When I previously discussed what “tradition” is, I said that tradition is the “thread” connecting the past and the present. Things that have utterly “broken” and lost their connection with history are no longer tradition. So if we want to revive tradition, we must first find tradition, find those things that are still alive, find those unbroken threads.
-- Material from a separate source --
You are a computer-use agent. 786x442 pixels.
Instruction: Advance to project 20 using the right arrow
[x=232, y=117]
But where is tradition? In our lives, it is hidden so deeply that it is almost impossible to find. But on the funeral front, tradition’s resistance is the strongest.
In other settings, modern people often despise or deliberately resist ritual; in funerals, however, people urgently need ritual—without ritual, those in grief will become even more flustered and at a loss. And the very existence of ritual is itself a comfort to the living, enabling people to express their reverence. Moreover, only here do people spontaneously resist novelty and fashion, because what is needed at such a time is solemnity and solidity. Now, this whole set of rituals is being passed down by those working in the funeral industry. Ordinary people, in daily life, generally do not (and do not want to) think about these matters, but when a funeral comes, they always obediently follow the arrangements of the funeral company. The power of reverence compels everyone to behave properly; even the most unruly child will not romp around
and frolic at a memorial service, and however atheistic a person may be, they can still sincerely light a stick of incense for the deceased. That is the power of ritual; ritual makes everything orderly.
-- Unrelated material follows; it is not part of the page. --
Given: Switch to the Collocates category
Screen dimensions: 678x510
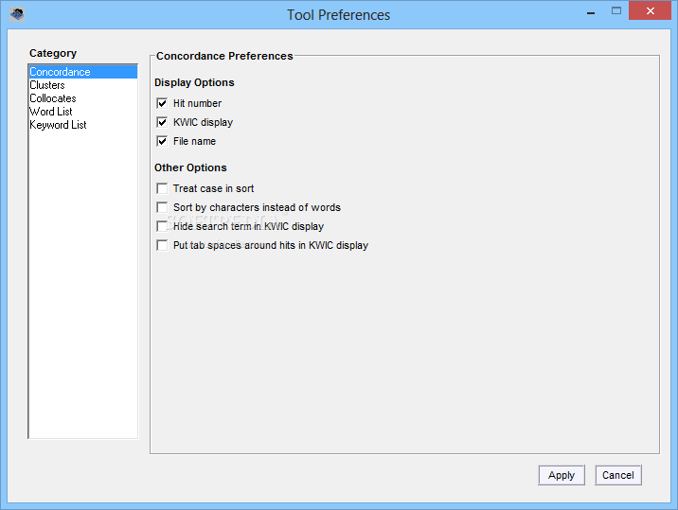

Funeral companies always provide one-stop service; they provide people with this whole set of rituals, and what is needed here is by no means only equipment, venue, and procedures, but even more, the infusion of care and consolation. Funeral rituals can also never be fixed once and for all; they must both continue tradition and remain connected to the times (these two things are one and the same). But the task of reform and change still lies mainly with the funeral industry. Put simply, the funeral industry is not only a provider of technology and services, but also a provider of ritual and humanistic care. - Insect
2007-10-26 11:46:07 Anonymous 211.166.9.17
This is one of my future money-making ideas. Using the advantage of studying traditional culture, I’ll do ceremonial escort work for weddings and funerals in the city. Ah, someone beat me to it—the boss of the funeral parlor is really impressive.

Translated from the Chinese original with AI assistance. The original text is authoritative.